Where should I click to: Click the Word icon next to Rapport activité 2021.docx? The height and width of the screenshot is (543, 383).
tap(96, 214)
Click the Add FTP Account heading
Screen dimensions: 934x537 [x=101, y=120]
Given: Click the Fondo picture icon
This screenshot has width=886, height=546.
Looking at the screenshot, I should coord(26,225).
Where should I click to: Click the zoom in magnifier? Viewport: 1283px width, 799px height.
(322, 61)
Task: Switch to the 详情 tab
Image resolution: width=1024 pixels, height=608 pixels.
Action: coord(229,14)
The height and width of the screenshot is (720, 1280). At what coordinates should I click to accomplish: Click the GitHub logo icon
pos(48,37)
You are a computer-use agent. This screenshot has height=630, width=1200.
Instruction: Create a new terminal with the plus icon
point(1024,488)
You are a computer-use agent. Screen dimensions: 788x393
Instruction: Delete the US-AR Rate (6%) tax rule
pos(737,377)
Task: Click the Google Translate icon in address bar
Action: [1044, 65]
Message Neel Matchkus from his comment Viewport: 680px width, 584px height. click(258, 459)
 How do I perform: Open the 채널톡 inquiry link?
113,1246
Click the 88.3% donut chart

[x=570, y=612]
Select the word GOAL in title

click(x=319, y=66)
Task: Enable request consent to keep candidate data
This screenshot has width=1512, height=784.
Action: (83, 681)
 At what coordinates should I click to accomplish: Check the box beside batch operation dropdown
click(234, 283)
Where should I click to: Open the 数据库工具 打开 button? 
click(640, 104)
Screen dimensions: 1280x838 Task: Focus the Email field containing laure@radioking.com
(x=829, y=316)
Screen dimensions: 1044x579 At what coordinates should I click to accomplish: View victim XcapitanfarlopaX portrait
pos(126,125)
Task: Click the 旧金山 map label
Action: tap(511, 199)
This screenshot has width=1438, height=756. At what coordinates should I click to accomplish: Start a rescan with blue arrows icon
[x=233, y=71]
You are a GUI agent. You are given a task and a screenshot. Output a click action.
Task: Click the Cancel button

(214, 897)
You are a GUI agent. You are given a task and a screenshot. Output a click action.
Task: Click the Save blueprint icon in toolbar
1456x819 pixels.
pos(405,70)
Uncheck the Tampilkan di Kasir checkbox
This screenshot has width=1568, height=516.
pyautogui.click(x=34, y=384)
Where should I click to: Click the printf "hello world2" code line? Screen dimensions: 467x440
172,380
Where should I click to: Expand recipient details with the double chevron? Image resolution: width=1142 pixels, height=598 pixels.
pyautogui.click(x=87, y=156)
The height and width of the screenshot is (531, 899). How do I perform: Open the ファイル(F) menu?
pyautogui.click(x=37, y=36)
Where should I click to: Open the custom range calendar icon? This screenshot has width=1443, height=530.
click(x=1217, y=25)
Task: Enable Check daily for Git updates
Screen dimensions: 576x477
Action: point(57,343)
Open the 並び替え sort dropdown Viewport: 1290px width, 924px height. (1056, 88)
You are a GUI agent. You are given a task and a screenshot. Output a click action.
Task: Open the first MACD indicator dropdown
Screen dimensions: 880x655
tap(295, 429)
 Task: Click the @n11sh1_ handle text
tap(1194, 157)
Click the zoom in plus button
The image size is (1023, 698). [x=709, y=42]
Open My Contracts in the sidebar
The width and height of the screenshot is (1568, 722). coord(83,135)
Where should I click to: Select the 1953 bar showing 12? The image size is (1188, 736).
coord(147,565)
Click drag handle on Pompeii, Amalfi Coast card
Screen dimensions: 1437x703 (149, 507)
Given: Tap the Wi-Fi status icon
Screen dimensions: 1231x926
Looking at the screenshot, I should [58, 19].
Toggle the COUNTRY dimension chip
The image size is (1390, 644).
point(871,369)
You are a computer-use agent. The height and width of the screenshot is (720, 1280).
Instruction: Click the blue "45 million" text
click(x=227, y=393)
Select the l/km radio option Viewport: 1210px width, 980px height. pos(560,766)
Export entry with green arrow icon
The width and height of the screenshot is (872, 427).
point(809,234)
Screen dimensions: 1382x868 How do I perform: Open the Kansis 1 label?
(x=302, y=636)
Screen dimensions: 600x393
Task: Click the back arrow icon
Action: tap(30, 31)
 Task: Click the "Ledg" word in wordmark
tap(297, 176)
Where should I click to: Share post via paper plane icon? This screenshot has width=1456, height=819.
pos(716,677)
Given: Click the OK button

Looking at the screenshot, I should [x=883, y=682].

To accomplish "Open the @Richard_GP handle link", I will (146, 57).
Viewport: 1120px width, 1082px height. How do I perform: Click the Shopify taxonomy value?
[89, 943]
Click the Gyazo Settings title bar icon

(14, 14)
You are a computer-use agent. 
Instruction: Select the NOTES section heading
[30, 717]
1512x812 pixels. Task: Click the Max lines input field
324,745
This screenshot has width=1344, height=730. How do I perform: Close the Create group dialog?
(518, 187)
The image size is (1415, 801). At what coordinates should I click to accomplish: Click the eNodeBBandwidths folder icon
---------------
Swap every "Viewport" in the data above for "Display", then give all the lines again with everything else left unchanged.

Where should I click to: Click the Word icon next to Rapport activité 2021.docx? The height and width of the screenshot is (543, 383).
tap(96, 214)
Click the Add FTP Account heading
Screen dimensions: 934x537 [x=101, y=120]
Given: Click the Fondo picture icon
This screenshot has width=886, height=546.
Looking at the screenshot, I should coord(26,225).
Where should I click to: Click the zoom in magnifier? Display: 1283px width, 799px height.
(322, 61)
Task: Switch to the 详情 tab
Image resolution: width=1024 pixels, height=608 pixels.
Action: coord(229,14)
The height and width of the screenshot is (720, 1280). At what coordinates should I click to accomplish: Click the GitHub logo icon
pos(48,37)
You are a computer-use agent. This screenshot has height=630, width=1200.
Instruction: Create a new terminal with the plus icon
point(1024,488)
You are a computer-use agent. Screen dimensions: 788x393
Instruction: Delete the US-AR Rate (6%) tax rule
pos(737,377)
Task: Click the Google Translate icon in address bar
Action: [1044, 65]
Message Neel Matchkus from his comment Display: 680px width, 584px height. click(258, 459)
 How do I perform: Open the 채널톡 inquiry link?
113,1246
Click the 88.3% donut chart

[x=570, y=612]
Select the word GOAL in title

click(x=319, y=66)
Task: Enable request consent to keep candidate data
This screenshot has width=1512, height=784.
Action: (83, 681)
 At what coordinates should I click to accomplish: Check the box beside batch operation dropdown
click(234, 283)
Where should I click to: Open the 数据库工具 打开 button? 
click(640, 104)
Screen dimensions: 1280x838 Task: Focus the Email field containing laure@radioking.com
(x=829, y=316)
Screen dimensions: 1044x579 At what coordinates should I click to accomplish: View victim XcapitanfarlopaX portrait
pos(126,125)
Task: Click the 旧金山 map label
Action: tap(511, 199)
This screenshot has width=1438, height=756. At what coordinates should I click to accomplish: Start a rescan with blue arrows icon
[x=233, y=71]
You are a GUI agent. You are given a task and a screenshot. Output a click action.
Task: Click the Cancel button

(214, 897)
You are a GUI agent. You are given a task and a screenshot. Output a click action.
Task: Click the Save blueprint icon in toolbar
1456x819 pixels.
pos(405,70)
Uncheck the Tampilkan di Kasir checkbox
This screenshot has width=1568, height=516.
pyautogui.click(x=34, y=384)
Where should I click to: Click the printf "hello world2" code line? Screen dimensions: 467x440
172,380
Where should I click to: Expand recipient details with the double chevron? Image resolution: width=1142 pixels, height=598 pixels.
pyautogui.click(x=87, y=156)
The height and width of the screenshot is (531, 899). How do I perform: Open the ファイル(F) menu?
pyautogui.click(x=37, y=36)
Where should I click to: Open the custom range calendar icon? This screenshot has width=1443, height=530.
click(x=1217, y=25)
Task: Enable Check daily for Git updates
Screen dimensions: 576x477
Action: point(57,343)
Open the 並び替え sort dropdown Display: 1290px width, 924px height. (1056, 88)
You are a GUI agent. You are given a task and a screenshot. Output a click action.
Task: Open the first MACD indicator dropdown
Screen dimensions: 880x655
tap(295, 429)
 Task: Click the @n11sh1_ handle text
tap(1194, 157)
Click the zoom in plus button
The image size is (1023, 698). [x=709, y=42]
Open My Contracts in the sidebar
The width and height of the screenshot is (1568, 722). coord(83,135)
Where should I click to: Select the 1953 bar showing 12? The image size is (1188, 736).
coord(147,565)
Click drag handle on Pompeii, Amalfi Coast card
Screen dimensions: 1437x703 (149, 507)
Given: Tap the Wi-Fi status icon
Screen dimensions: 1231x926
Looking at the screenshot, I should [58, 19].
Toggle the COUNTRY dimension chip
The image size is (1390, 644).
point(871,369)
You are a computer-use agent. The height and width of the screenshot is (720, 1280).
Instruction: Click the blue "45 million" text
click(x=227, y=393)
Select the l/km radio option Display: 1210px width, 980px height. pos(560,766)
Export entry with green arrow icon
The width and height of the screenshot is (872, 427).
point(809,234)
Screen dimensions: 1382x868 How do I perform: Open the Kansis 1 label?
(x=302, y=636)
Screen dimensions: 600x393
Task: Click the back arrow icon
Action: tap(30, 31)
 Task: Click the "Ledg" word in wordmark
tap(297, 176)
Where should I click to: Share post via paper plane icon? This screenshot has width=1456, height=819.
pos(716,677)
Given: Click the OK button

Looking at the screenshot, I should [x=883, y=682].

To accomplish "Open the @Richard_GP handle link", I will (146, 57).
Display: 1120px width, 1082px height. How do I perform: Click the Shopify taxonomy value?
[89, 943]
Click the Gyazo Settings title bar icon

(14, 14)
You are a computer-use agent. 
Instruction: Select the NOTES section heading
[30, 717]
1512x812 pixels. Task: Click the Max lines input field
324,745
This screenshot has width=1344, height=730. How do I perform: Close the Create group dialog?
(518, 187)
The image size is (1415, 801). At what coordinates should I click to accomplish: Click the eNodeBBandwidths folder icon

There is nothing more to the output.